Uses a global spinlock to ensure the decisions to update configfs
entries
are made on the correct value. The region covered by the
spinlock when
incrimenting the counter is much larger as this is the more
critical case.
Nitpick: Can you format that commit log to be a bit more in line with
standard kernel commits (the indenting is weird)
sure
Index: fs/ocfs2/cluster/nodemanager.c
===================================================================
--- fs/ocfs2/cluster/nodemanager.c.orig 2006-11-20
16:25:58.000000000 +0100
+++ fs/ocfs2/cluster/nodemanager.c 2006-11-27 09:57:56.000000000
+0100
@@ -558,15 +558,14 @@ static ssize_t o2nm_cluster_attr_write(c
return count;
}
-static ssize_t o2nm_cluster_attr_idle_timeout_ms_read(struct
o2nm_cluster *cluster,
- char *page)
+static ssize_t o2nm_cluster_attr_idle_timeout_ms_read(
+ struct o2nm_cluster *cluster, char *page)
{
return sprintf(page, "%u\n", cluster->cl_idle_timeout_ms);
}
Can you not re-write the function prototypes unless they're actually
changing please? It clutters up the patch and makes it harder to
find the
actual code to check (see below).
ah, bad habit i picked up working on smaller projects.

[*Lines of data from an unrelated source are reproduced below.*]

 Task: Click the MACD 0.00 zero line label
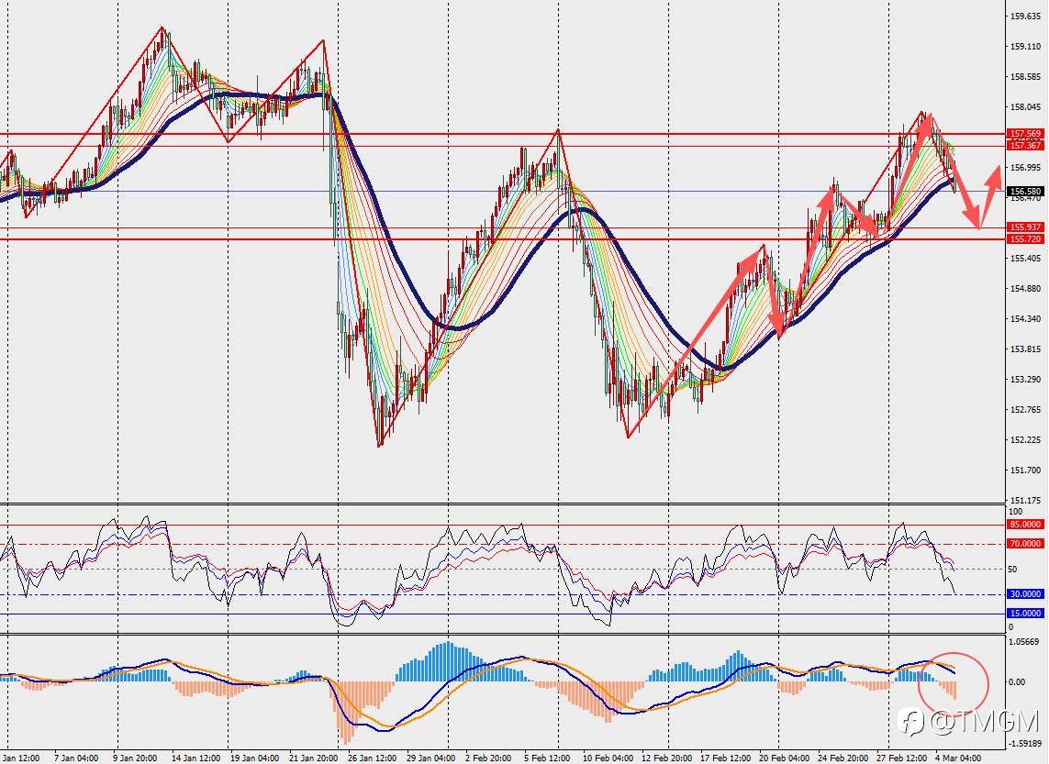tap(1017, 681)
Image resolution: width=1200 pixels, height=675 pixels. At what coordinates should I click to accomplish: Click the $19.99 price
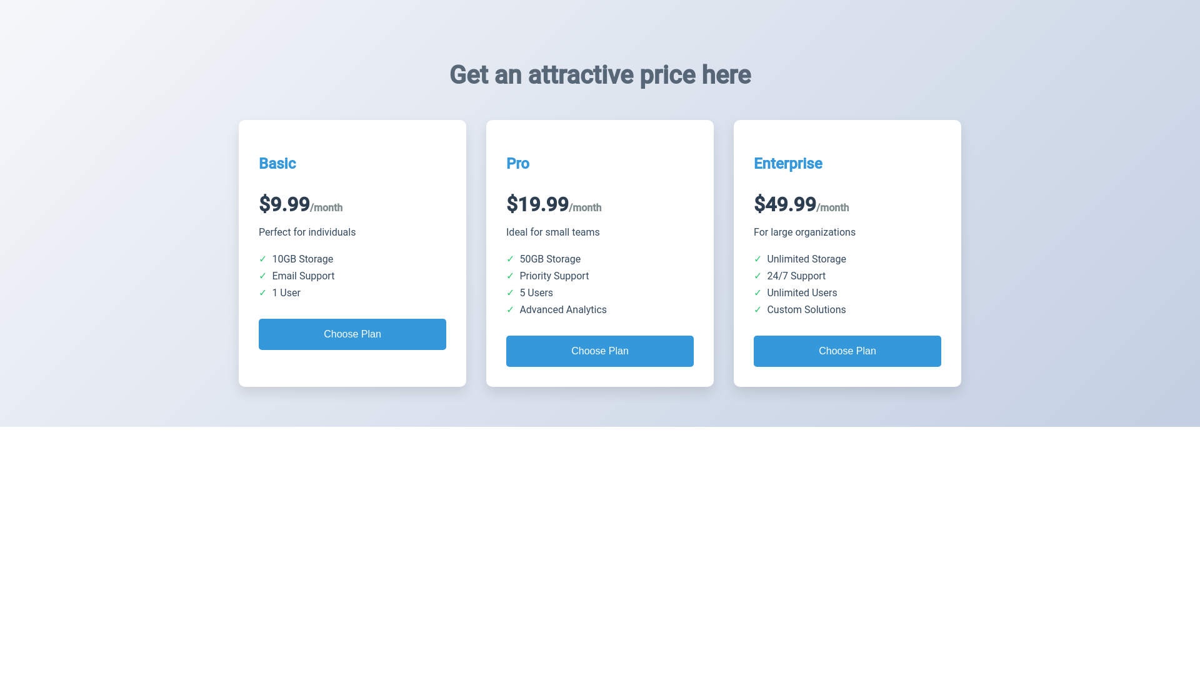pyautogui.click(x=538, y=204)
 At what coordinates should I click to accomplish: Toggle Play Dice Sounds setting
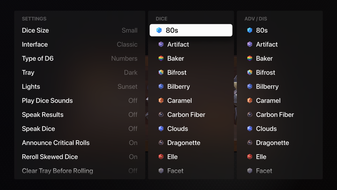point(80,101)
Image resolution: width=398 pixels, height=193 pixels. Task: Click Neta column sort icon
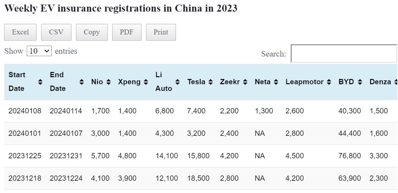pyautogui.click(x=276, y=82)
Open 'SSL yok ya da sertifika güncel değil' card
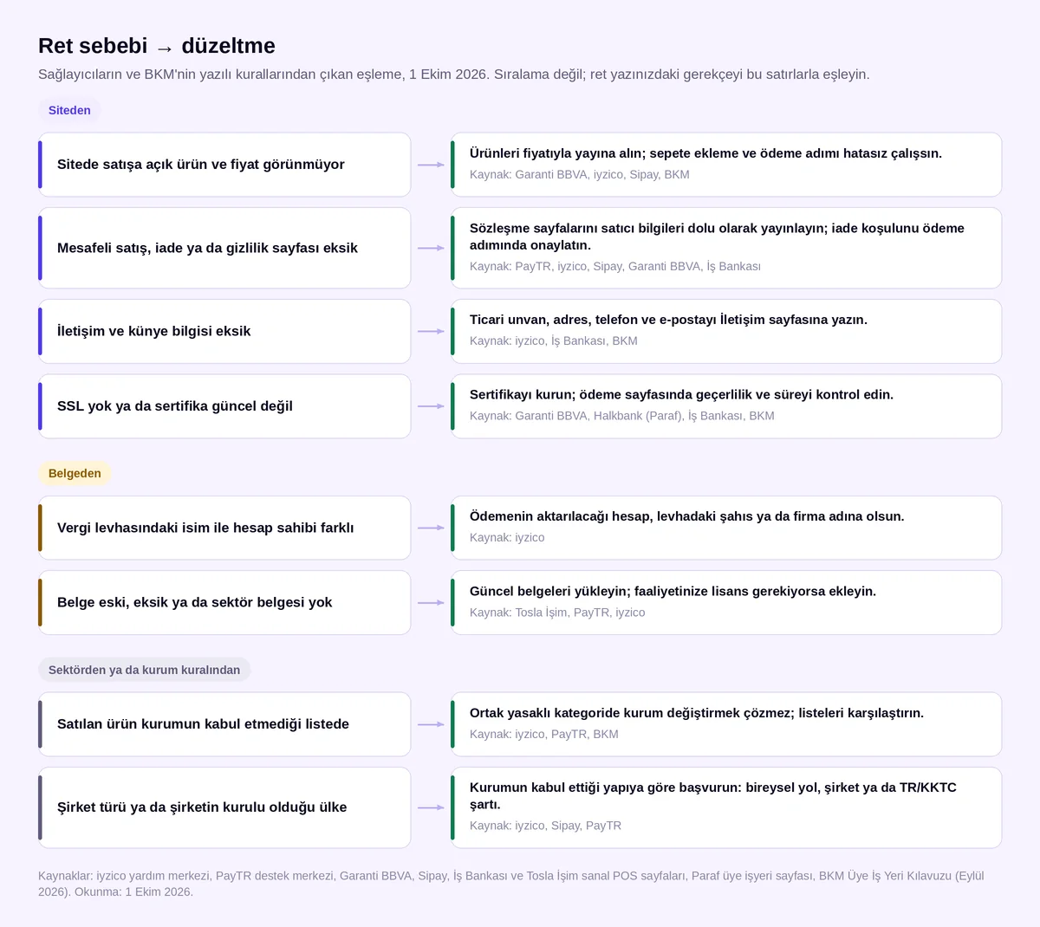Image resolution: width=1040 pixels, height=927 pixels. 224,406
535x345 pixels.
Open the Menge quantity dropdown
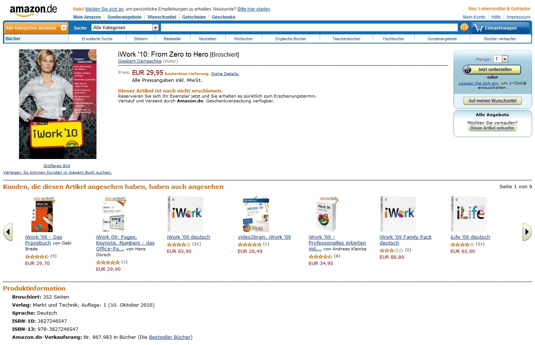point(505,59)
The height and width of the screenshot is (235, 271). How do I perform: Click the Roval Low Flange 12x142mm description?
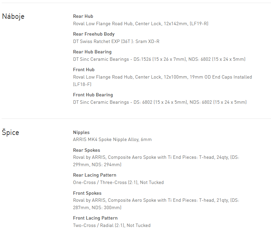pos(141,24)
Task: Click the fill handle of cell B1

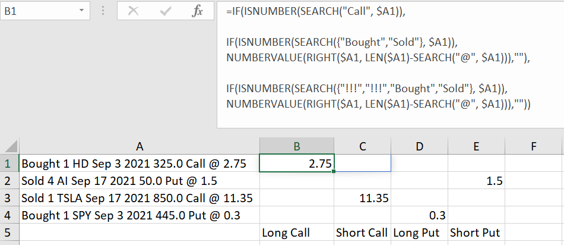Action: point(334,171)
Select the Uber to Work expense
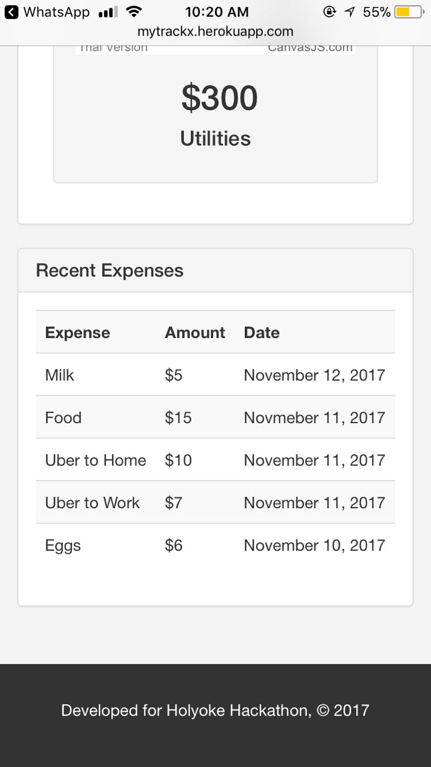 point(92,503)
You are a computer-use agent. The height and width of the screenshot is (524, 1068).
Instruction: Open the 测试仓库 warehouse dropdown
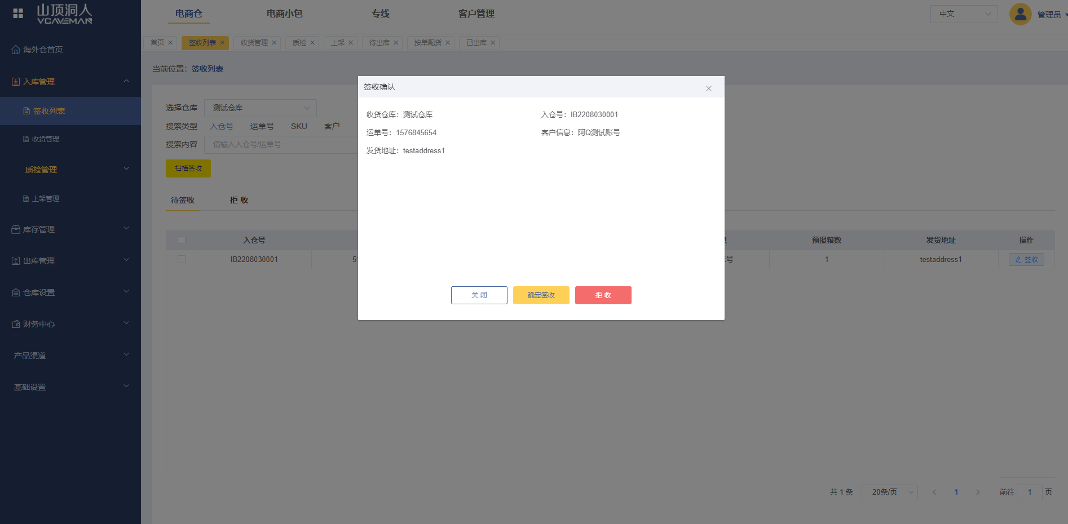point(260,108)
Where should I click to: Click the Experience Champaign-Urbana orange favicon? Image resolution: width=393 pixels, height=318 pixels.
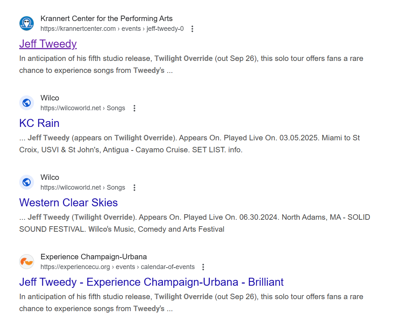26,261
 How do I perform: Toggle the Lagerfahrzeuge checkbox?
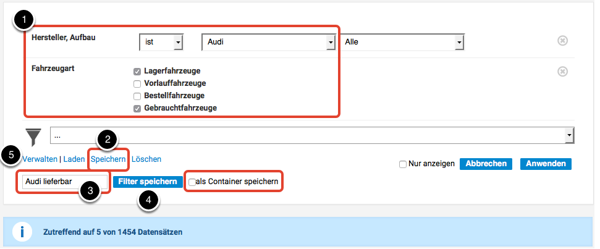[x=137, y=71]
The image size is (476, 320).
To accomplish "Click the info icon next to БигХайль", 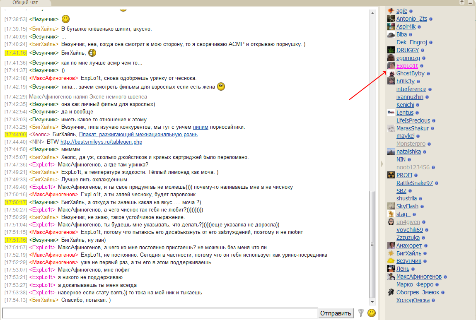I will click(x=425, y=254).
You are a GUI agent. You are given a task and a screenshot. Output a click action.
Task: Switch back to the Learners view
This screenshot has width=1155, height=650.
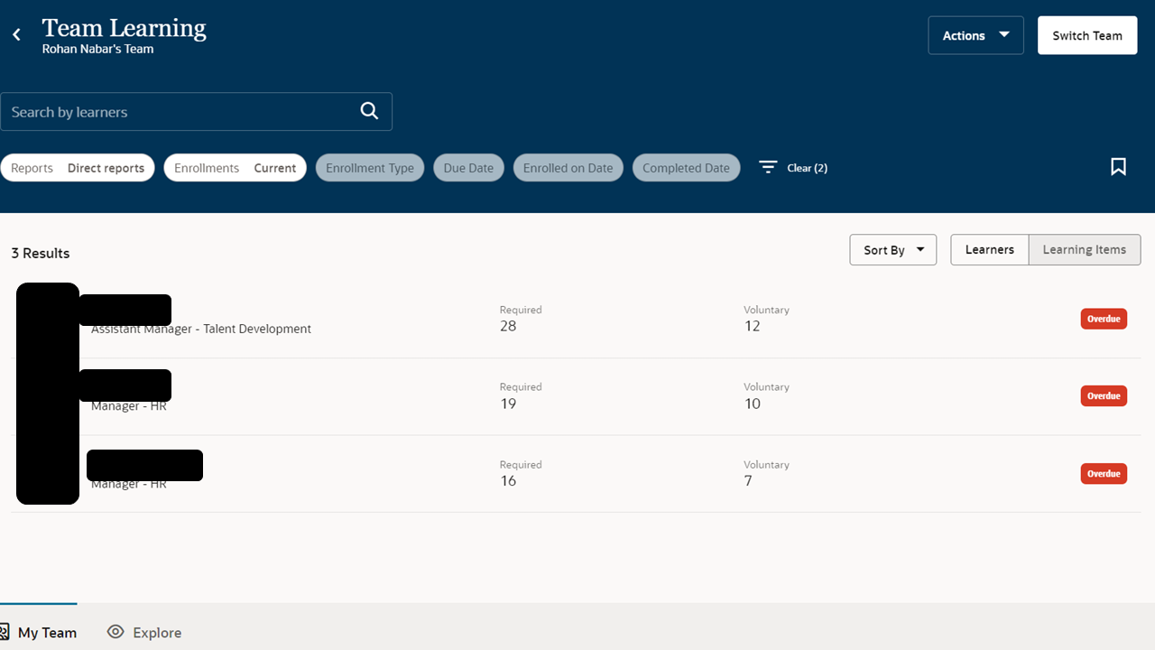(989, 249)
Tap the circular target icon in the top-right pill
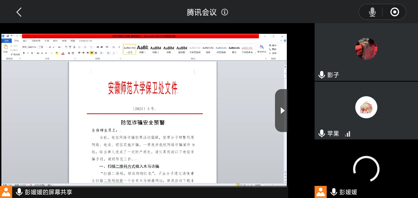Viewport: 418px width, 198px height. 395,12
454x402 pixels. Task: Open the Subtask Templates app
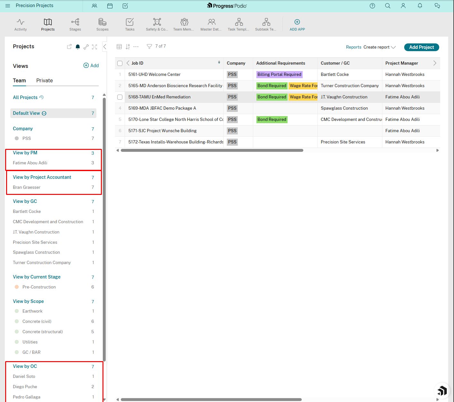tap(266, 22)
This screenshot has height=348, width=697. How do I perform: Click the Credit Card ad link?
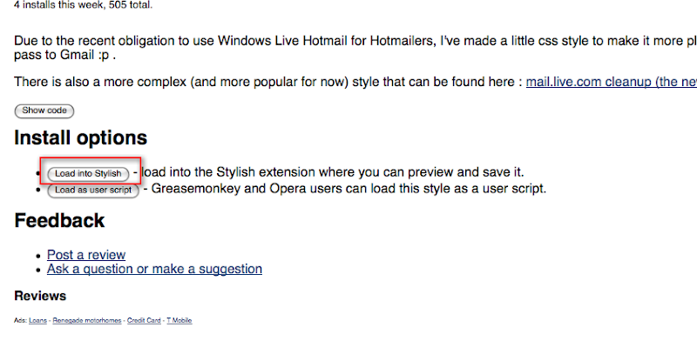(144, 320)
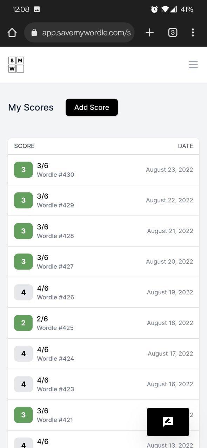The width and height of the screenshot is (207, 448).
Task: Open the black feedback chat widget
Action: (168, 422)
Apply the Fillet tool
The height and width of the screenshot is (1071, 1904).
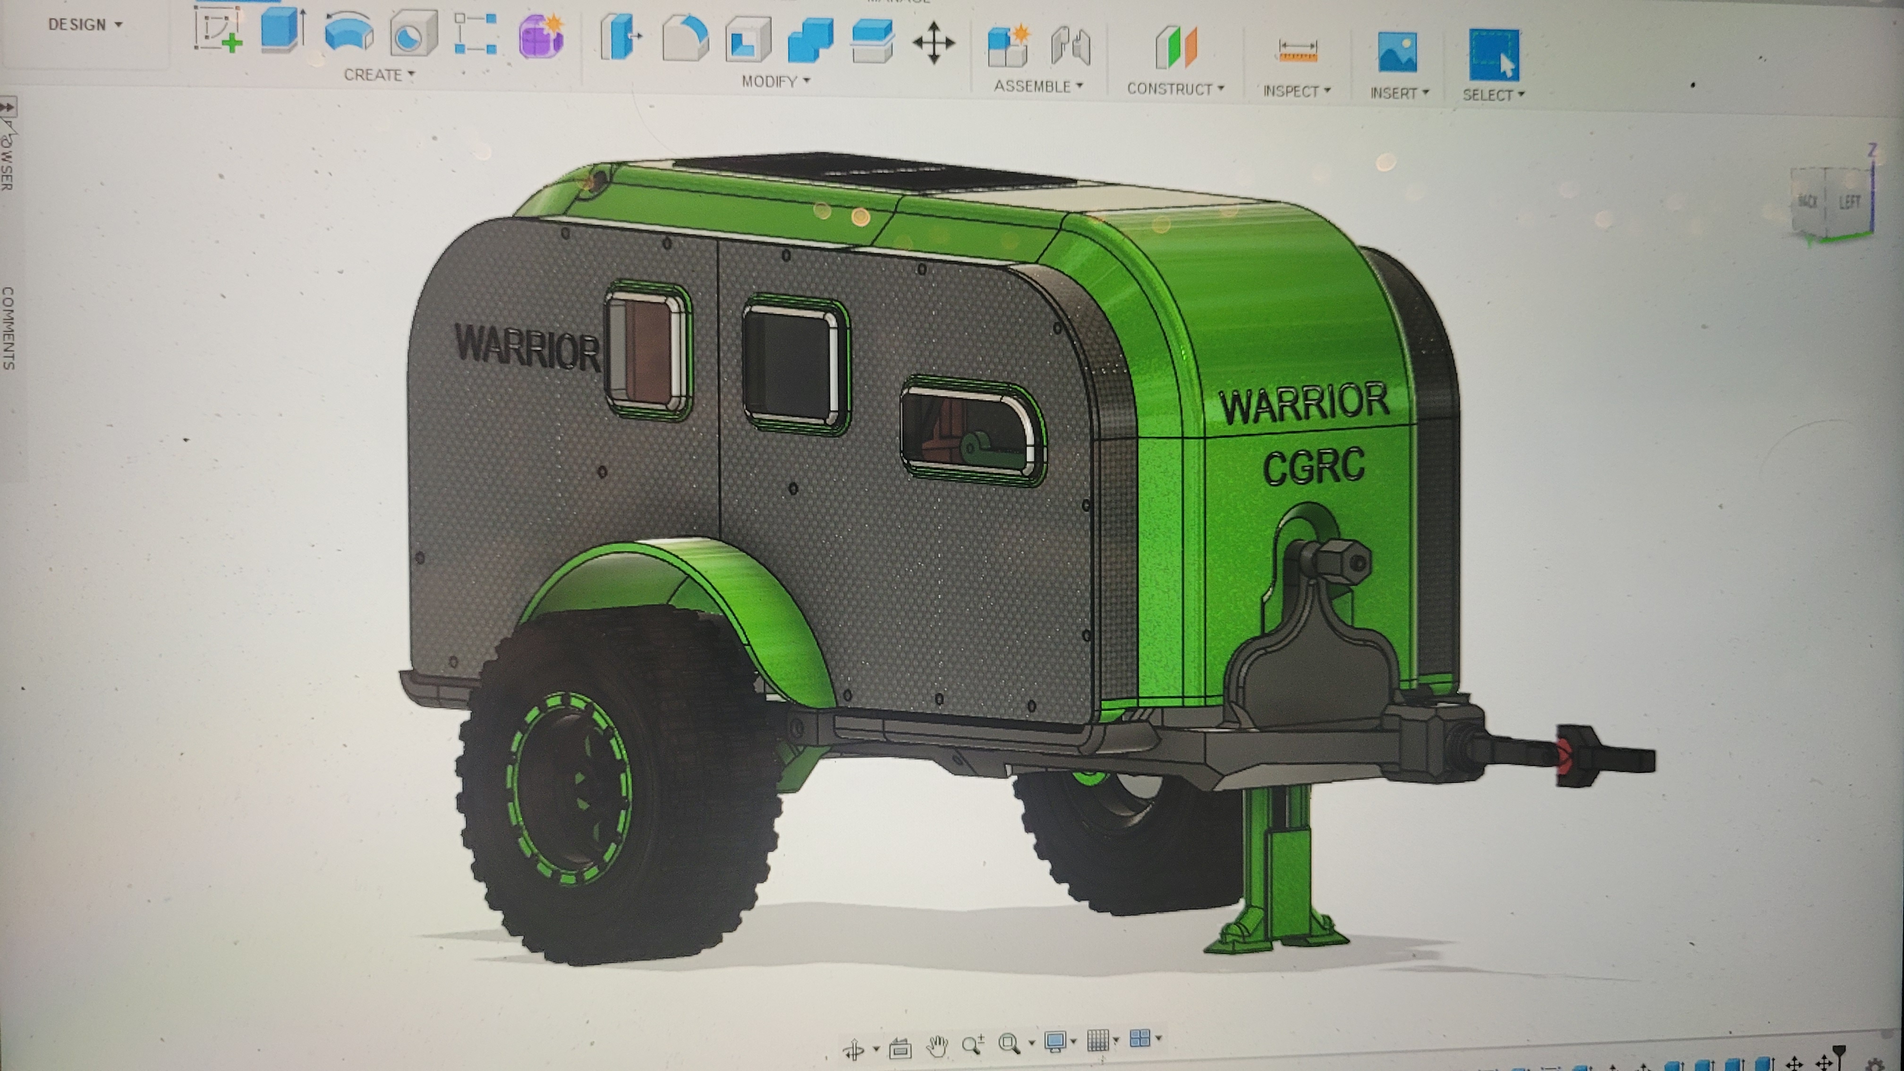(x=685, y=38)
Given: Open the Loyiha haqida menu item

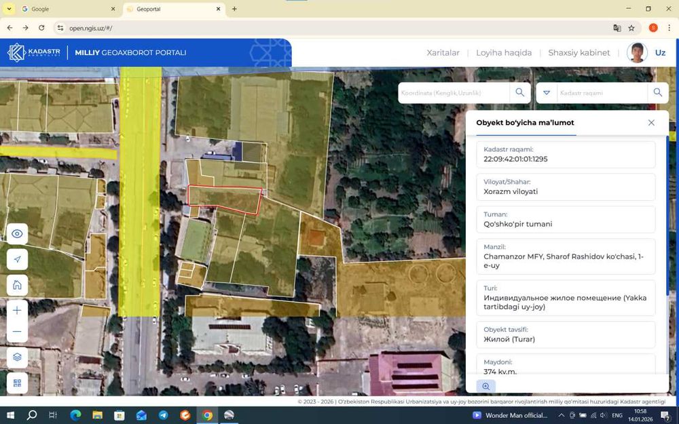Looking at the screenshot, I should click(503, 53).

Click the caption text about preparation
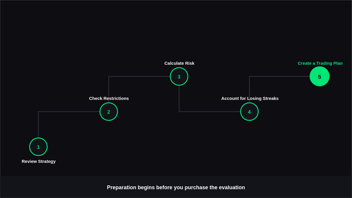(176, 187)
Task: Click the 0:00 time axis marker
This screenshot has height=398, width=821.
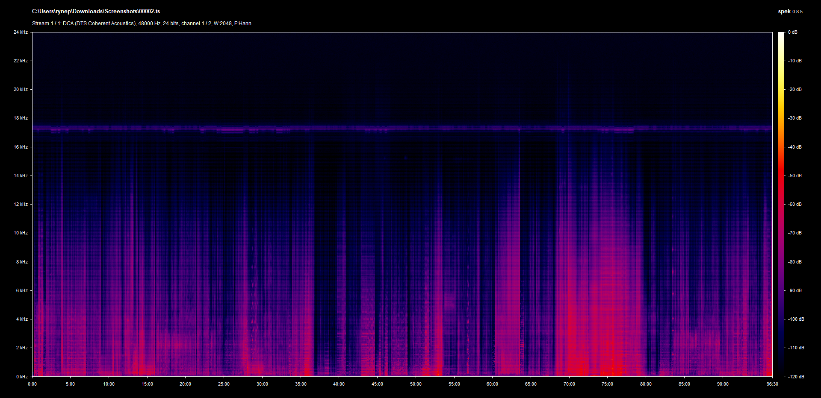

is it ok in a separate patch? or have I got my wrap points set too
small by default?
@@ -574,10 +573,22 @@ static ssize_t o2nm_cluster_attr_idle_ti
ret = o2nm_cluster_attr_write(page, count, &val);
if (ret > 0) {
+ if (cluster->cl_idle_timeout_ms != val) {
+ spin_lock(&connected_lock);
+ if(o2net_num_connected_peers()) {
+ mlog(ML_NOTICE,
+ "o2net: cannot change idle timeout after "
+ "the first peer has agreed to it."
+ " %d connected peers\n",
+ o2net_num_connected_peers());
+ ret = -EINVAL;
+ }
+ spin_unlock(&connected_lock);
+ }
if (val <= cluster->cl_keepalive_delay_ms) {
mlog(ML_NOTICE, "o2net: idle timeout must be larger "
"than keepalive delay\n");
- return -EINVAL;
+ ret = -EINVAL;
}
cluster->cl_idle_timeout_ms = val;
I don't know how I missed this before, but you're erroring with a
negative return
value, yet continuing with the work of setting cluster-
>cl_idle_timeout_ms
anyway. I think we're missing some goto's here and in the similar
blocks
below.
my bad - fixed
@@ -1121,6 +1121,44 @@ static int o2net_check_handshake(struct
return -1;
}
+ /*
+ * Ensure timeouts are consistent with other nodes, otherwise
+ * we can end up with one node thinking that the other must be
down,
+ * but isn't. This can ultimately cause corruption.
+ */
+ if (be32_to_cpu(hand->o2net_idle_timeout_ms) !=
+ o2net_idle_timeout(sc->sc_node)) {
+ mlog(ML_NOTICE, SC_NODEF_FMT " uses a network idle timeout of "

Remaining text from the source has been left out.